[[ Extracted information, beginning ]]

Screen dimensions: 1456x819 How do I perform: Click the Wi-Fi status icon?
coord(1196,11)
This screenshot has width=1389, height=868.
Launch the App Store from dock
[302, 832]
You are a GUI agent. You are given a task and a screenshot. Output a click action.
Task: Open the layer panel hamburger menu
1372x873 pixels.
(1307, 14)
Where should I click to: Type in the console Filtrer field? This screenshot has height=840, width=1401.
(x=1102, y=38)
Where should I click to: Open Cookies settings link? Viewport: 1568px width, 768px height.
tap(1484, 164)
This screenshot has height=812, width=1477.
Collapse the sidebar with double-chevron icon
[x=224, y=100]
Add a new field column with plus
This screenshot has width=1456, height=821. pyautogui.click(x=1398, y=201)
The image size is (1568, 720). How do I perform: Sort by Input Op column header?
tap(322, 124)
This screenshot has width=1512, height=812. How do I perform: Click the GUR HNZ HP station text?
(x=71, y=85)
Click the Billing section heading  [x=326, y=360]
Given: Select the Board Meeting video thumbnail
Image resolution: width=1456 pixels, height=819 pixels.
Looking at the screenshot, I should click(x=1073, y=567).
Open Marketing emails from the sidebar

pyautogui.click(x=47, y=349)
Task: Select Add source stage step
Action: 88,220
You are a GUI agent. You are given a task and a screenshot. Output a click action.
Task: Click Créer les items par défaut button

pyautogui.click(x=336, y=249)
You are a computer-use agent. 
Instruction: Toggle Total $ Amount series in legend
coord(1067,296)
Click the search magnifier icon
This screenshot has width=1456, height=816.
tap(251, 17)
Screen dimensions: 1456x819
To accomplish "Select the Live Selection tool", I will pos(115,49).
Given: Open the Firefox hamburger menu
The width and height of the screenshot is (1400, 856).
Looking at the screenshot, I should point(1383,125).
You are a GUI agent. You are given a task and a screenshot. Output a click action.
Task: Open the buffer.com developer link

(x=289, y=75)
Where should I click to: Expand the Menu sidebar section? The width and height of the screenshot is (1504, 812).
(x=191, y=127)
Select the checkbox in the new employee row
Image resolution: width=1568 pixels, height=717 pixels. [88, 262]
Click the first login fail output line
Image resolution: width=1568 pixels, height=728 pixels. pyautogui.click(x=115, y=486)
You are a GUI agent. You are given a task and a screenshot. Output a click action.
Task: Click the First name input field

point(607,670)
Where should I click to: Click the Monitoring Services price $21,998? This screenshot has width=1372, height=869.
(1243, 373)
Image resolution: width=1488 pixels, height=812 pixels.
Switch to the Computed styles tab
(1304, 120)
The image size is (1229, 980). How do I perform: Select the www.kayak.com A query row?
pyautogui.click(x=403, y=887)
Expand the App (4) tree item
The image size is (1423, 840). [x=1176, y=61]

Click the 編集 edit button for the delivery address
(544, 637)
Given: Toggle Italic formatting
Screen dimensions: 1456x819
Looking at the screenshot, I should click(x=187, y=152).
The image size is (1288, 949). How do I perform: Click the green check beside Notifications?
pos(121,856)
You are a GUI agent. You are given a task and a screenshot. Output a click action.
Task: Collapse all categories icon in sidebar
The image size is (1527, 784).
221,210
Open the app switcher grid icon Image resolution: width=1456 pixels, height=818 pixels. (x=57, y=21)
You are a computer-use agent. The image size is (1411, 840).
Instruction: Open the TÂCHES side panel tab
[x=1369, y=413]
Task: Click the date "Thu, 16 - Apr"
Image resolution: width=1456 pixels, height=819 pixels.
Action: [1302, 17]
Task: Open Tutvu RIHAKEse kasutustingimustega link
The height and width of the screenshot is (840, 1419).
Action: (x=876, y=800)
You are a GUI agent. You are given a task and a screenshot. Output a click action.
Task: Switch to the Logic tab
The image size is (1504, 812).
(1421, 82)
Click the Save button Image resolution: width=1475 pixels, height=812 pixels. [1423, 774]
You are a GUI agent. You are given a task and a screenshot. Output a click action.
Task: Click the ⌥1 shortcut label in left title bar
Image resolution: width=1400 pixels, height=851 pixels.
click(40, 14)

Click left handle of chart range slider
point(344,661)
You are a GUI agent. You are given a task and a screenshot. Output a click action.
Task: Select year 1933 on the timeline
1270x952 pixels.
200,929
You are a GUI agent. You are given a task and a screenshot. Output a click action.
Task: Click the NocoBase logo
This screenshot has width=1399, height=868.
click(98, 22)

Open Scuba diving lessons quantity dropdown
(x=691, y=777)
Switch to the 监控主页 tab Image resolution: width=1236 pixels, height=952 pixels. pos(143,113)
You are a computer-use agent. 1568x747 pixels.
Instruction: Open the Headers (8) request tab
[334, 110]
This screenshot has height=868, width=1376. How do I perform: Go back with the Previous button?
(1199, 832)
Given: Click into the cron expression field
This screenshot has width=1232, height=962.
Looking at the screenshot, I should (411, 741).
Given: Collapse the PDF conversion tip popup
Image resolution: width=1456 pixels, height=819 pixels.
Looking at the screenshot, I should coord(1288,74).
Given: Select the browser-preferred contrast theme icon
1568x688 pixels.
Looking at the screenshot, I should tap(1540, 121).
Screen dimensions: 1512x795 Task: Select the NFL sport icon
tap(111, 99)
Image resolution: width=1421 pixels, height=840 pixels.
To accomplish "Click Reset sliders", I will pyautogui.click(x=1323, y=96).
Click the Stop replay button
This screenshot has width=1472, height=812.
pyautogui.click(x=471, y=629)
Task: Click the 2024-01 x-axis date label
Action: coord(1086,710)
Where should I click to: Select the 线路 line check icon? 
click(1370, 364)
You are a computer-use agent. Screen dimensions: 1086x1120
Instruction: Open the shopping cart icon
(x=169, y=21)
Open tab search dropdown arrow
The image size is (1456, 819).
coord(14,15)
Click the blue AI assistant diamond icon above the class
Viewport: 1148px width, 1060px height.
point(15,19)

[[ Extracted information, end ]]

What you should do =
Look through the entries, and return every line that the word "computer" appears in.

Written answer =
You are a computer-use agent. 
You are a computer-use agent. The image size is (1411, 840).
You are a computer-use agent. 1568x747 pixels.
You are a computer-use agent. Screen dimensions: 1086x1120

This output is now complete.